Dataset Curation

This research will involve processing images form imported datasets. Datasets contain a large number of CT images and several metadata files. The following scheme for image file naming has been designed to keep image refences reasonable sort but also system wide unique.  The system has been deigned to have every image in the system, and its derived images, identified by a short user informative code.

Image datasets on this research system will be curated to a standard format as follows:

1.        In most case the images themselves will be saved in the same files structure that was provided for them

2.        Cases and names within a dataset will be labeled as follows:

a.        Each dataset will be provided with a unique, usually two letter code. For example, the NLST dataset may receive the code NL

b.        Each case within a dataset will be assigned a unique numeric ID

c.        Each image (CT image series) will be assigned a short unique code that is case specific e.g. “s”1 for the first series in a case

d.        Nodules or other image features will be assigned a unique code that is unique for a specific image

3.        Referencing data entities in a dataset

a.        The following rules me be followed to maintain file system and study integrity.

b.        When referencing a case in a dataset the dataset code must always be included. For example, NL00023 refers to case 23 in the NLST dataset. To maintain system integrity, a case reference must always include the dataset code.

c.        When referencing an image, the case reference must also be included as a prefix. For example, “NL00023-s2” references the second image in NLST case 23. The main exception to this is in case-image csv lists where the first two columns are labeled “case” and “image” (mainly used in the previous legacy system) for more convenient processing. In this case the two column values should be combined with a “-“ to form a valid image reference.

d.        Derived images computed from an input image, or another derived image should always include the image reference as a prefix.
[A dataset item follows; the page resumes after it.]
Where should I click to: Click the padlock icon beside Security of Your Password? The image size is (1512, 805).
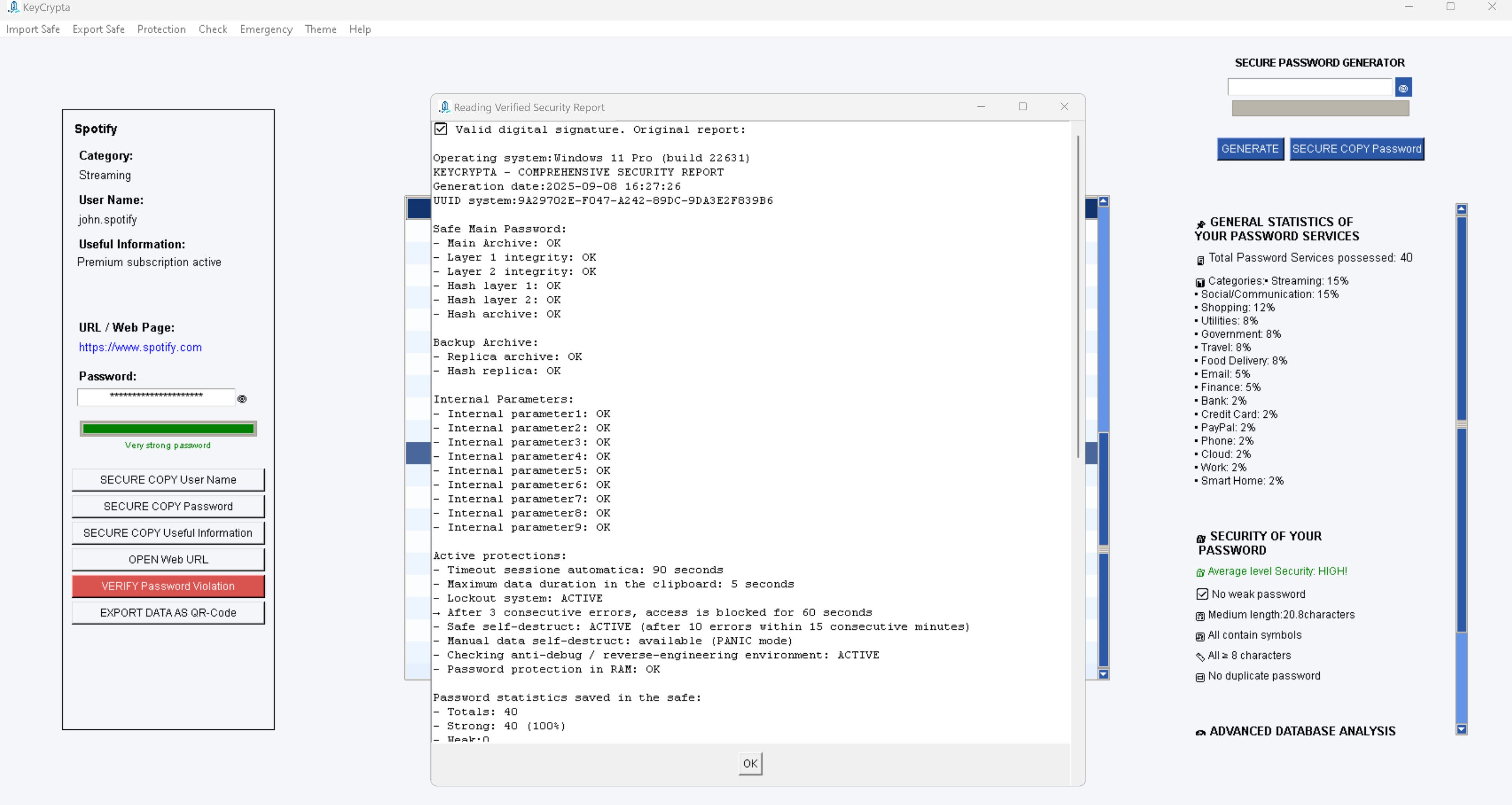tap(1200, 536)
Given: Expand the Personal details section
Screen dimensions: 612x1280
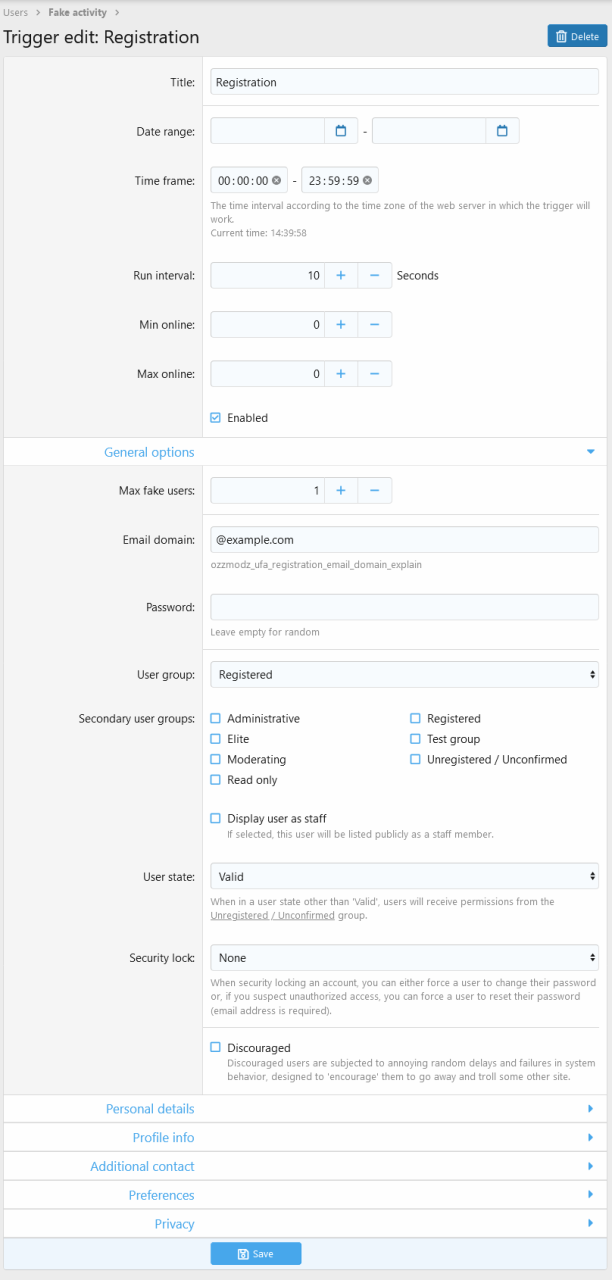Looking at the screenshot, I should [150, 1109].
For example, a nifti attention image may include a type identifier and a file type extension as, for example, consider that an attention image is assigned by the user a code “att” the derived image reference would be “NL00023-s2.att.nifti.gz” which indicates that an att type image derived from NL00023-s2.

4.        Referencing dataset images from the dataset original file structure.

a.        In the image curation process the images (typically DICOM directories) have difficult to use names (e.g. DICOM series id’s) in some cases, for small datasets we may just change the names to the to the correct system image names. However, in large datasets that contain a hierarchical image file structure. Such datasets will contain a file called image-path.csv in the dataset directory. This file is a csv file with three columns: “case”, “image” and “path”. This file contains a row for every image in the dataset, the “path” column proved the file path in the dataset image hierarchy to the image file correspond to the specification given by the first two case-image values. This file is to be referenced by applications to access the input file or directory given a standard image refence.

Curated dataset structure

All datasets for the main servers are located on the attached RAID storage device in the directory /mnt/RAID/data/<ds>,  where <ds> is the name of the dataset.

A text file “README” will provide a one-line description of each of the datasets and its curated code. Once curated each dataset will be located in a directory with its system code; for example, NLIST would be in a directory “NL”. In the dataset directory there is typically a directory called images and, if needed, an image-path.csv file, and other metadata files and directories.

Image Lists

It is anticipated that much of the research effort will be related to image subsets from one or more datasets. To manage these subsets, a csv file will be used with the first two columns being labeled “case” and “image” providing convent image references. This will be accepted by the main system apps to run different algorithms and to return results in a csv file with the same two first columns as the input image specification and with additional columns containing the algorithm results.

Results and data lists

Result csv files from applying algorithms to curated image datasets together with the image lists used to create them will be archived in “/mnt/raid/results/<ds>/”,  where <ds> is the dataset code. These files only require a minute amount of storage comparted to the static (read-only) dataset files.

Curation commands (of interest to dataset creators)

Several commands (python programs) are available for assisting the dataset curation and these commands may also be useful for creating study specific image data subsets.

Program

Description

vdseries <name>

Review DICOM series for a dataset, <name> is the path to the dataset. Checks that each image dir. has only on series ID and that all images have different series ids.

mklinks<ds>*

creates image links for vdimage (local customized to dataset)

vdcmtags <list>

creates a csv with main DICOM tag values [given an image <list> ]

vdsels<ds>*

select the cases with analyzable scans from a raw image dataset (requires adequate length)

vdselc<ds>*

Select a single image to represent each case for each scan date.

(considers slice thickness and recon Kernel)

 

*Currently these functions are customized for each dataset

Example Curation (UN dataset)

  1. partition data into directories each with a unique DICOM Series id. Associate a unique image-code with each series and id and label the image directory with the image code (images code should be time sequential) (validate with vdseries)
  2. Create an initial image list (UNlist)  by a simple “ls -1” of the dataset directory
  3. Extract useful DICOM tags of all images (vdcmtags UNlist UNdcmtags.csv)
  4. Extract all CT image codes from the dataset (vselsUN) generates image list UN-Stags.csv and UN-Slist
  5. Extract a single CT image for each case and time instance (vselcUN) reads UN-Stags.csv and creates UN-Ctags.csv and UN-Clist (outputs any issues to stdout).
  6. [Quality check the selected case image dataset and run analysis algorithms]